- Exercises to complete
**1)** How would you render this sentence from the employee stock purchase plan filing in Spanish: "The Employee Stock Purchase Plan provides for the sale of up to a maximum of 600,000 shares of Company common stock to plan participants."
**2)** Can you write the next part of the employee stock purchase plan filing, picking up after its final sentence?

- Source extract
# # # #

UNITED STATES

SECURITIES AND EXCHANGE COMMISSION

Washington, D.C. 20549

 

 

FORM 8-K

 

 

CURRENT REPORT

PURSUANT TO SECTION 13 OR 15(d) OF

THE SECURITIES EXCHANGE ACT OF 1934

Date of Report (Date of earliest event reported): May 19, 2015

 

 

Continental Building Products, Inc.

(Exact name of registrant as specified in its charter)

 

 

 

Delaware   1-36293   61-1718923

(State or other jurisdiction

of incorporation)

 

(Commission

File Number)

 

(I.R.S. Employer

Identification Number)

 

12950 Worldgate Drive, Suite 700

Herndon, VA

  20170
(Address of principal executive offices)   (Zip Code)

Registrant’s telephone number, including area code: (703) 480-3800

 

 

Check the appropriate box below if the Form 8-K filing is intended to simultaneously satisfy the filing obligation of the registrant under any of the following provisions:

 

¨ Written communications pursuant to Rule 425 under the Securities Act (17 CFR 230.425)

 

¨ Soliciting material pursuant to Rule 14a-12 under the Exchange Act (17 CFR 240.14a-12)

 

¨ Pre-commencement communications pursuant to Rule 14d-2(b) under the Exchange Act (17 CFR 240.14d-2(b))

 

¨ Pre-commencement communications pursuant to Rule 13e-4(c) under the Exchange Act (17 CFR 240.13e-4(c))

 

 

 


Item 5.02 Departure of Directors or Certain Officers; Election of Directors; Appointment of Certain Officers; Compensatory Arrangements of Certain Officers

On May 20, 2015, the stockholders of Continental Building Products, Inc. (the “Company”) approved the Continental Building Products, Inc. Employee Stock Purchase Plan (the “Employee Stock Purchase Plan”) at the Company’s 2015 Annual Meeting. The Employee Stock Purchase Plan provides for the sale of up to a maximum of 600,000 shares of Company common stock to plan participants. Shares issued under the Employee Stock Purchase Plan will reduce, on a share-for-share basis, the number of shares of Company common stock already available for issuance pursuant to the Company’s 2014 Stock Incentive Plan. For more information regarding the Employee Stock Purchase Plan, please refer to Proposal 2 – Approval of the Continental Building Products, Inc. Employee Stock Purchase Plan, in the Company’s definitive proxy statement on Schedule 14A filed with the Securities and Exchange Commission on April 7, 2015 (the “Proxy Statement”).

# # # #

- Data
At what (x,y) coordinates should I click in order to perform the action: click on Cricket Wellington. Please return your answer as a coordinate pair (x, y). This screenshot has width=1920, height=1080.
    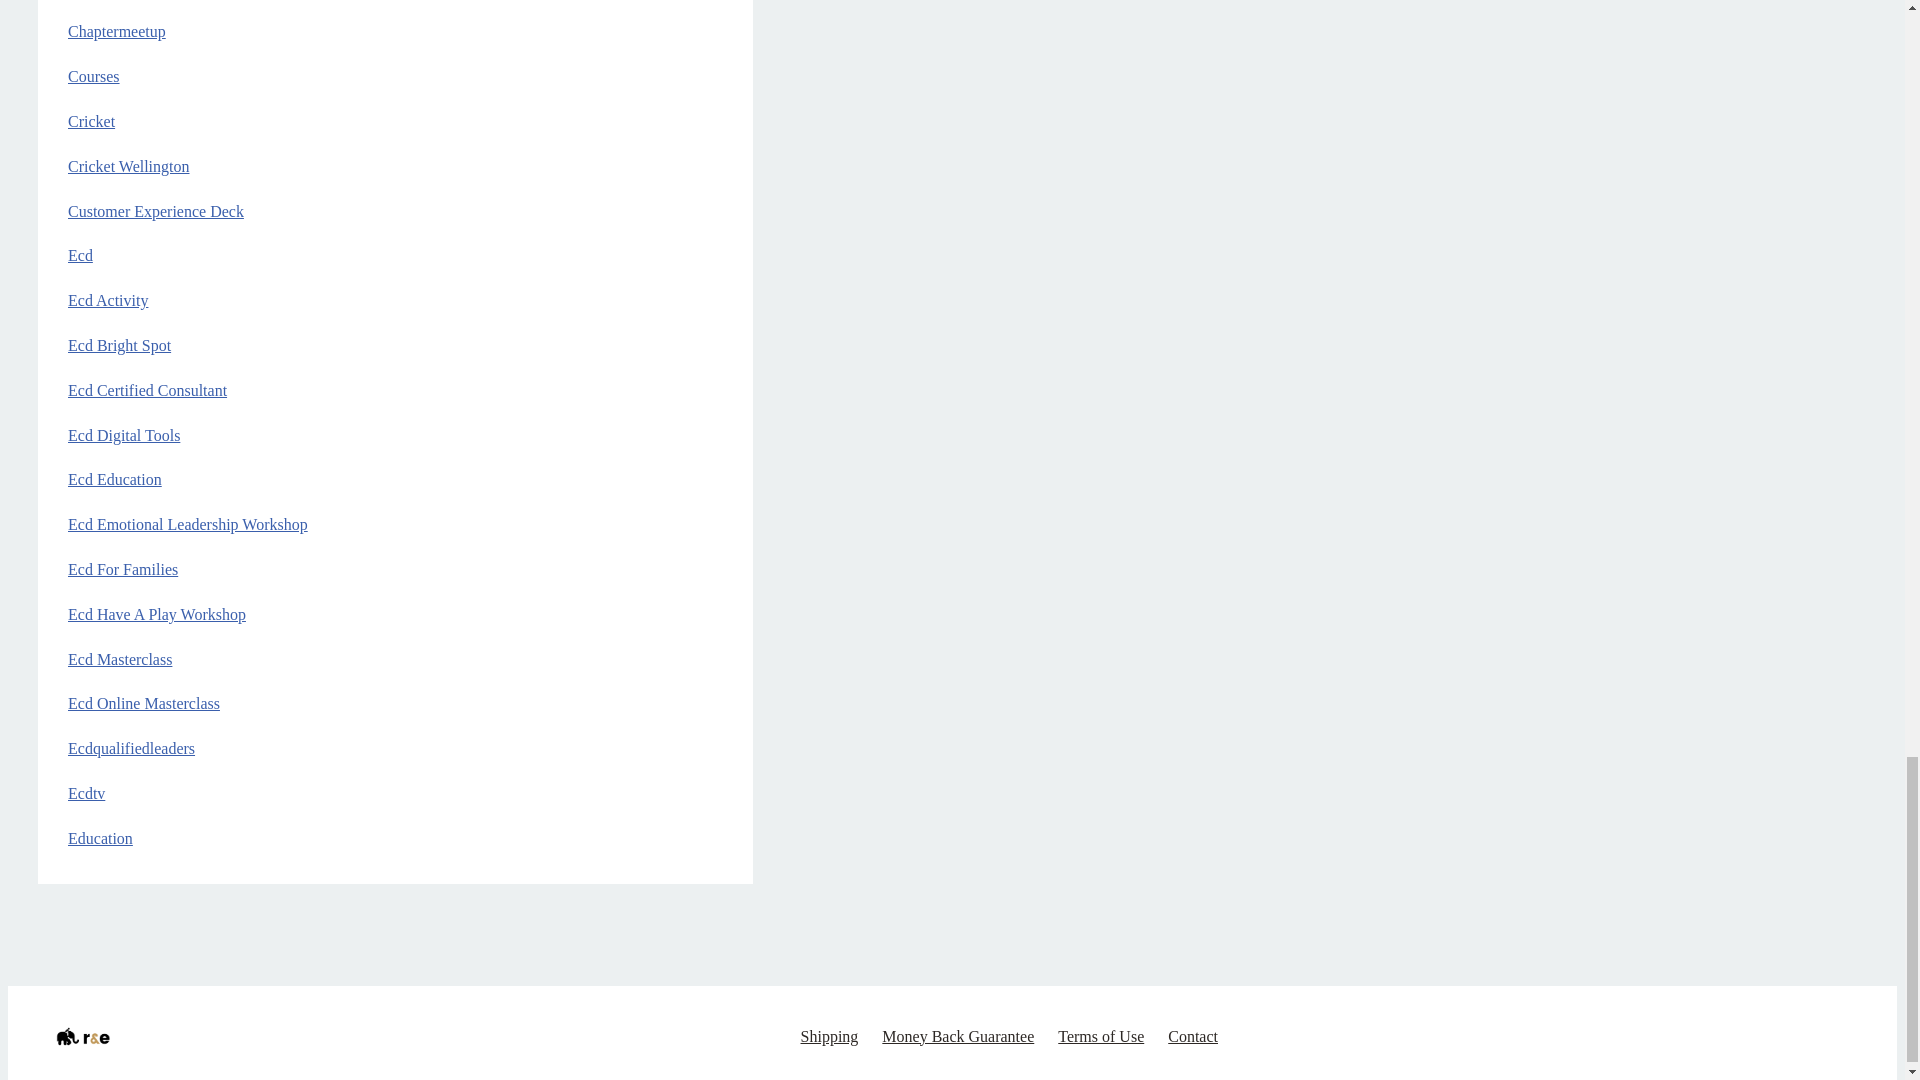
    Looking at the image, I should click on (128, 166).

# # # #

- Solved tasks
**1)** El Plan de Compra de Acciones para Empleados prevé la venta de hasta un máximo de 600.000 acciones ordinarias de la Compañía a los participantes del plan.

**2)**
On May 19, 2015, Mr. James Bachmann, the Company’s President and Chief Executive Officer, requested that the transaction bonus to which he was entitled under the LSF8 Gypsum Holdings, L.P. Long Term Incentive Plan (the “LTIP”) in connection with the Company’s recently completed secondary public offering and share repurchase be reduced by an aggregate of $350,000 with the understanding that such amount would be paid to other key employees, including Mr. Dennis Romps, the Company’s Chief Accounting Officer and Senior Vice President and Corporate Controller and one of the Company’s named executive officers. Mr. Romps will receive a gross payment of $200,000 from such amount. The terms of the LTIP are summarized in the Proxy Statement.

 

Item 5.07 Submission of Matters to a Vote of Security Holders

On May 20, 2015, the Company held its Annual Meeting of Stockholders, at which the following items were voted upon. Each proposal is summarized in greater detail in the Proxy Statement.

 

(1) Election of Class I Directors:

Kevin J. Barner

 

For Votes Withheld
32,704,398 6,664,987

Chadwick S. Suss

 

For Votes Withheld
29,438,590 9,930,795

Kyle S. Volluz

 

For Votes Withheld
27,558,392 11,805,243

There were 2,536,852 broker non-votes for each nominee.

 

(2) Approval of the Continental Building Products, Inc. Employee Stock Purchase Plan:

 

For Against Abstain
39,136,244 171,947 61,194

There were 2,536,852 broker non-votes on the proposal.


(3) Ratification of the appointment of Ernst & Young LLP as the Company’s independent registered public accounting firm for the year ending December 31, 2015:

 

For Against Abstain
41,841,542 3,180 0

There were no broker non-votes on the proposal.


SIGNATURES

Pursuant to the requirements of the Securities Exchange Act of 1934, the registrant has duly caused this report to be signed on its behalf by the undersigned hereunto duly authorized.

Continental Building Products, Inc.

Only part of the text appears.